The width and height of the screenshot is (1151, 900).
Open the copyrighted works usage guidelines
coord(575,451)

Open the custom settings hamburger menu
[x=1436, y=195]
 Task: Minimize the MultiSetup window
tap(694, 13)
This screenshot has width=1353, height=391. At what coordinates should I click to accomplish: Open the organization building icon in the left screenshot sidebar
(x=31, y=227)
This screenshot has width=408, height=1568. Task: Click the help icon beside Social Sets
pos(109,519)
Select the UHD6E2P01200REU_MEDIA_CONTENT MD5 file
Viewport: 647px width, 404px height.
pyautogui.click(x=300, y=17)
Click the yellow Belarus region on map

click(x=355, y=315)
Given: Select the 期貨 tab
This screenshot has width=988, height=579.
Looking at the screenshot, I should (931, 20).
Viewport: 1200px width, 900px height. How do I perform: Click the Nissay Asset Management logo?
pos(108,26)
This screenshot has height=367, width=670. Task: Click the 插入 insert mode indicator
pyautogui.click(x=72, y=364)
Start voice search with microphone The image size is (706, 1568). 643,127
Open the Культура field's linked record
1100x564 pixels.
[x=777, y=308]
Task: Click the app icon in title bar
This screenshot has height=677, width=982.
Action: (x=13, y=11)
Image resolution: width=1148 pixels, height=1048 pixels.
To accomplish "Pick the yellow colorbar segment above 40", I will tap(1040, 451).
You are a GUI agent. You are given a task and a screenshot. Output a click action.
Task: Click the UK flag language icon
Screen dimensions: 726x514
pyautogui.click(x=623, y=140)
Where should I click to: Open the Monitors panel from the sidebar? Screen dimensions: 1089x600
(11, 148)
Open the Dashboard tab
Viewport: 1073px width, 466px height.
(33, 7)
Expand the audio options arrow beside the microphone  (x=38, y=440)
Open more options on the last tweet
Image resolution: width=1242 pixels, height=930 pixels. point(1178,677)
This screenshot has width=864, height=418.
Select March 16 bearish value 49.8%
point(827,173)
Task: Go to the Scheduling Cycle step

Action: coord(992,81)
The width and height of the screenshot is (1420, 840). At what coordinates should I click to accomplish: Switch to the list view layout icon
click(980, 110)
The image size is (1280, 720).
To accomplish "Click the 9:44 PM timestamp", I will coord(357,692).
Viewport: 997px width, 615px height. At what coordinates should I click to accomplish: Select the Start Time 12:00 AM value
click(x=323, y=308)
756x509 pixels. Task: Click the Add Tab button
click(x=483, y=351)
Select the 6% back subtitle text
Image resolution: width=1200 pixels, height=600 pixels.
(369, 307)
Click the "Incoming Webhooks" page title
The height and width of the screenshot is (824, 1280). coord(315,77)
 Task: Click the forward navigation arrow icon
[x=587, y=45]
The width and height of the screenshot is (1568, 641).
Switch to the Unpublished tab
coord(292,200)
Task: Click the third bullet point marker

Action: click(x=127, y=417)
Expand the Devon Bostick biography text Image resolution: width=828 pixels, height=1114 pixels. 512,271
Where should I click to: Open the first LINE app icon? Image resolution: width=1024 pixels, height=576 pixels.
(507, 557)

* * * *

TASK DESCRIPTION - Could you give all the records above again with "At what coordinates should I click to accomplish" swapped for "Where should I click to" wherever it occurs, and nothing else changed?

TASK RESPONSE -
The width and height of the screenshot is (1151, 900).
Open the copyrighted works usage guidelines
coord(575,451)

Open the custom settings hamburger menu
[x=1436, y=195]
 Task: Minimize the MultiSetup window
tap(694, 13)
This screenshot has width=1353, height=391. Where should I click to: Open the organization building icon in the left screenshot sidebar
(x=31, y=227)
This screenshot has width=408, height=1568. Task: Click the help icon beside Social Sets
pos(109,519)
Select the UHD6E2P01200REU_MEDIA_CONTENT MD5 file
Viewport: 647px width, 404px height.
pyautogui.click(x=300, y=17)
Click the yellow Belarus region on map

click(x=355, y=315)
Given: Select the 期貨 tab
This screenshot has width=988, height=579.
Looking at the screenshot, I should (931, 20).
Viewport: 1200px width, 900px height. How do I perform: Click the Nissay Asset Management logo?
pos(108,26)
This screenshot has height=367, width=670. Task: Click the 插入 insert mode indicator
pyautogui.click(x=72, y=364)
Start voice search with microphone The image size is (706, 1568). 643,127
Open the Культура field's linked record
1100x564 pixels.
[x=777, y=308]
Task: Click the app icon in title bar
This screenshot has height=677, width=982.
Action: (x=13, y=11)
Image resolution: width=1148 pixels, height=1048 pixels.
To accomplish "Pick the yellow colorbar segment above 40", I will tap(1040, 451).
You are a GUI agent. You are given a task and a screenshot. Output a click action.
Task: Click the UK flag language icon
Screen dimensions: 726x514
pyautogui.click(x=623, y=140)
Where should I click to: Open the Monitors panel from the sidebar? Screen dimensions: 1089x600
(11, 148)
Open the Dashboard tab
Viewport: 1073px width, 466px height.
(33, 7)
Expand the audio options arrow beside the microphone  (x=38, y=440)
Open more options on the last tweet
Image resolution: width=1242 pixels, height=930 pixels. point(1178,677)
This screenshot has width=864, height=418.
Select March 16 bearish value 49.8%
point(827,173)
Task: Go to the Scheduling Cycle step

Action: coord(992,81)
The width and height of the screenshot is (1420, 840). Where should I click to: Switch to the list view layout icon
click(980, 110)
The image size is (1280, 720).
To accomplish "Click the 9:44 PM timestamp", I will coord(357,692).
Viewport: 997px width, 615px height. Where should I click to: Select the Start Time 12:00 AM value
click(x=323, y=308)
756x509 pixels. Task: Click the Add Tab button
click(x=483, y=351)
Select the 6% back subtitle text
Image resolution: width=1200 pixels, height=600 pixels.
(369, 307)
Click the "Incoming Webhooks" page title
The height and width of the screenshot is (824, 1280). coord(315,77)
 Task: Click the forward navigation arrow icon
[x=587, y=45]
The width and height of the screenshot is (1568, 641).
Switch to the Unpublished tab
coord(292,200)
Task: Click the third bullet point marker

Action: click(x=127, y=417)
Expand the Devon Bostick biography text Image resolution: width=828 pixels, height=1114 pixels. 512,271
Where should I click to: Open the first LINE app icon? Image resolution: width=1024 pixels, height=576 pixels.
(507, 557)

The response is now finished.